▶ **TASK DESCRIPTION**:
The output should match the data below line for line.

Records from a collection
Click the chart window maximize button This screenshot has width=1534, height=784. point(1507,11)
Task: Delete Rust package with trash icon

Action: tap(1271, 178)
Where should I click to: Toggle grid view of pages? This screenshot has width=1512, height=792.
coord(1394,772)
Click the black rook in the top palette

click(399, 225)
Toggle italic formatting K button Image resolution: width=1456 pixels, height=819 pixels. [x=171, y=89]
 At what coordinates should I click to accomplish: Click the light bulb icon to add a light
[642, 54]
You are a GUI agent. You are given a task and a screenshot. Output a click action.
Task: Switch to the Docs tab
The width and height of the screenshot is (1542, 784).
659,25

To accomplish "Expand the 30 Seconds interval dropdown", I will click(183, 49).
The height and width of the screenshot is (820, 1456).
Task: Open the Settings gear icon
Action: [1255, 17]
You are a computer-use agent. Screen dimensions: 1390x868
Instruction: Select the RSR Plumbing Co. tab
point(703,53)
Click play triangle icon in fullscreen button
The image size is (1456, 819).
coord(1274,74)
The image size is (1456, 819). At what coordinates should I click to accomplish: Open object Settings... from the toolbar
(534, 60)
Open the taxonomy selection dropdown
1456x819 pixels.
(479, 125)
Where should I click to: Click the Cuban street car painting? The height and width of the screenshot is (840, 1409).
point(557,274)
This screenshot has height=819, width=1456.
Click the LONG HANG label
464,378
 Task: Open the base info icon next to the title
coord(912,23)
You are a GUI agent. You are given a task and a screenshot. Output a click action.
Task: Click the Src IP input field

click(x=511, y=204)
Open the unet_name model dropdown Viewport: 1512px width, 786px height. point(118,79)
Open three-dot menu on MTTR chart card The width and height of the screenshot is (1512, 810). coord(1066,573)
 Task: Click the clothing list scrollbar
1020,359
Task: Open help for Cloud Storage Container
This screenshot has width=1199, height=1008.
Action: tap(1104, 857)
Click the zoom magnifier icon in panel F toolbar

▶ **RESPONSE TO THIS EXERCISE**:
Click the chart window maximize button This screenshot has width=1534, height=784. point(1507,11)
Task: Delete Rust package with trash icon

Action: tap(1271, 178)
Where should I click to: Toggle grid view of pages? This screenshot has width=1512, height=792.
coord(1394,772)
Click the black rook in the top palette

click(399, 225)
Toggle italic formatting K button Image resolution: width=1456 pixels, height=819 pixels. [x=171, y=89]
 At what coordinates should I click to accomplish: Click the light bulb icon to add a light
[642, 54]
You are a GUI agent. You are given a task and a screenshot. Output a click action.
Task: Switch to the Docs tab
The width and height of the screenshot is (1542, 784).
659,25

To accomplish "Expand the 30 Seconds interval dropdown", I will click(183, 49).
The height and width of the screenshot is (820, 1456).
Task: Open the Settings gear icon
Action: [1255, 17]
You are a computer-use agent. Screen dimensions: 1390x868
Instruction: Select the RSR Plumbing Co. tab
point(703,53)
Click play triangle icon in fullscreen button
The image size is (1456, 819).
coord(1274,74)
The image size is (1456, 819). At what coordinates should I click to accomplish: Open object Settings... from the toolbar
(534, 60)
Open the taxonomy selection dropdown
1456x819 pixels.
(479, 125)
Where should I click to: Click the Cuban street car painting? The height and width of the screenshot is (840, 1409).
point(557,274)
This screenshot has height=819, width=1456.
Click the LONG HANG label
464,378
 Task: Open the base info icon next to the title
coord(912,23)
You are a GUI agent. You are given a task and a screenshot. Output a click action.
Task: Click the Src IP input field

click(x=511, y=204)
Open the unet_name model dropdown Viewport: 1512px width, 786px height. point(118,79)
Open three-dot menu on MTTR chart card The width and height of the screenshot is (1512, 810). coord(1066,573)
 Task: Click the clothing list scrollbar
1020,359
Task: Open help for Cloud Storage Container
This screenshot has width=1199, height=1008.
Action: tap(1104, 857)
Click the zoom magnifier icon in panel F toolbar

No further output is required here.